Think of this scenario on the street. Two people meet up. We have two actors in this drama. The interaction changes dramatically when one of the people has a gun. A gun becomes a dynamic third actor, not a neutral object. When a gun, a trigger, is present, it may cause immediate and irreversible harm at a single touch. There may be violence or death at the slightest misunderstanding, raised temper or simple mishandling. When a gun is present there is no possibility of free interaction, discussion or debate.
We continue to worship the second amendment while in 2018 we had children shot in our schools at an alarming rate. School shootings came to a halt because children were not in school in 2019!
Gun violence is increasingly a part of our public spaces. Treating guns as a
supernatural power has consequences.
We can create conversations that might break the cycle of grief after gun violence that defines so much of our memorial practices; the continual call for “thoughts and prayers.” I believe in thoughts and prayers. But, we need organized, productive discussions to understand the symbolic presence of guns in American culture.

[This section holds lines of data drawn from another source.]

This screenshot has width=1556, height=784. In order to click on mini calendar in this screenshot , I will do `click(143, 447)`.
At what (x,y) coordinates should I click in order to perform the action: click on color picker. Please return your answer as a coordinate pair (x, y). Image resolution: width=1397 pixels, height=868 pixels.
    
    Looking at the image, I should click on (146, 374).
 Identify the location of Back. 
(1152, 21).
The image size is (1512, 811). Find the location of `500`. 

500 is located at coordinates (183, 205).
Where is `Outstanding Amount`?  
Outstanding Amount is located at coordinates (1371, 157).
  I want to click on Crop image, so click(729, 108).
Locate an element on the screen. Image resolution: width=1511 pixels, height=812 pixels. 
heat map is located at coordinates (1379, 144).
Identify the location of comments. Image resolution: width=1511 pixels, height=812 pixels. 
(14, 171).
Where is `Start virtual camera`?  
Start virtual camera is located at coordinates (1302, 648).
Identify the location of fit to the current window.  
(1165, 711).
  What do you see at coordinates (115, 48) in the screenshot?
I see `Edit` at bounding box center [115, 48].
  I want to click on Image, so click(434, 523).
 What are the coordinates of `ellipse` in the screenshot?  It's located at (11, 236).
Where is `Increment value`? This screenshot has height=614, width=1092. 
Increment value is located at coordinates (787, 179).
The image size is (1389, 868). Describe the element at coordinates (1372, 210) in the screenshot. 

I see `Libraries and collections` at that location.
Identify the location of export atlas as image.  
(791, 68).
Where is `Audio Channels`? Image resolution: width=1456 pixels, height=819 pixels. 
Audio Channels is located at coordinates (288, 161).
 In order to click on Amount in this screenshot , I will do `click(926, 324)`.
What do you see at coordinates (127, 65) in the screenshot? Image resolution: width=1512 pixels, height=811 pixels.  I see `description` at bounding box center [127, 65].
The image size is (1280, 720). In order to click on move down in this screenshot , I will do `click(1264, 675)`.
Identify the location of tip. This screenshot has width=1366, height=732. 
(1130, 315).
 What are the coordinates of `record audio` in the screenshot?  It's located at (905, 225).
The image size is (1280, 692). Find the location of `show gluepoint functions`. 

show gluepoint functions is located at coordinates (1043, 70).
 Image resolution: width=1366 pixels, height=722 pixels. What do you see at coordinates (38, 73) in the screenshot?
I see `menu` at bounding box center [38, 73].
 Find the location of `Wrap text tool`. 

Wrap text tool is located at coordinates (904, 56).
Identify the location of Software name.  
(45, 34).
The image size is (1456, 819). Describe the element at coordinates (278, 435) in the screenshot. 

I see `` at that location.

Gun manufacturers and distributors are enormously wealthy, beyond belief. They will not give up the sale of one gun without a fight. Even though the NRA is weakened, the enormous amount of money behind selling guns will be pushback. “This is America. We sell stuff.” This answer is not good enough.
Violence and deaths by guns in the U.S. far surpass rates in all other developed countries. Are American people more violent? Do we care less for our children? Do we have more depressed people who are suicidal? Do we put more of the mentally ill on our streets? The answer is “no.” We have more guns.
We have faced tough challenges in America. We will face the proliferation of guns, but it will take all of us. We must be determined to get in touch with our core beliefs; ask, expect, even insist, that lawmakers make a change.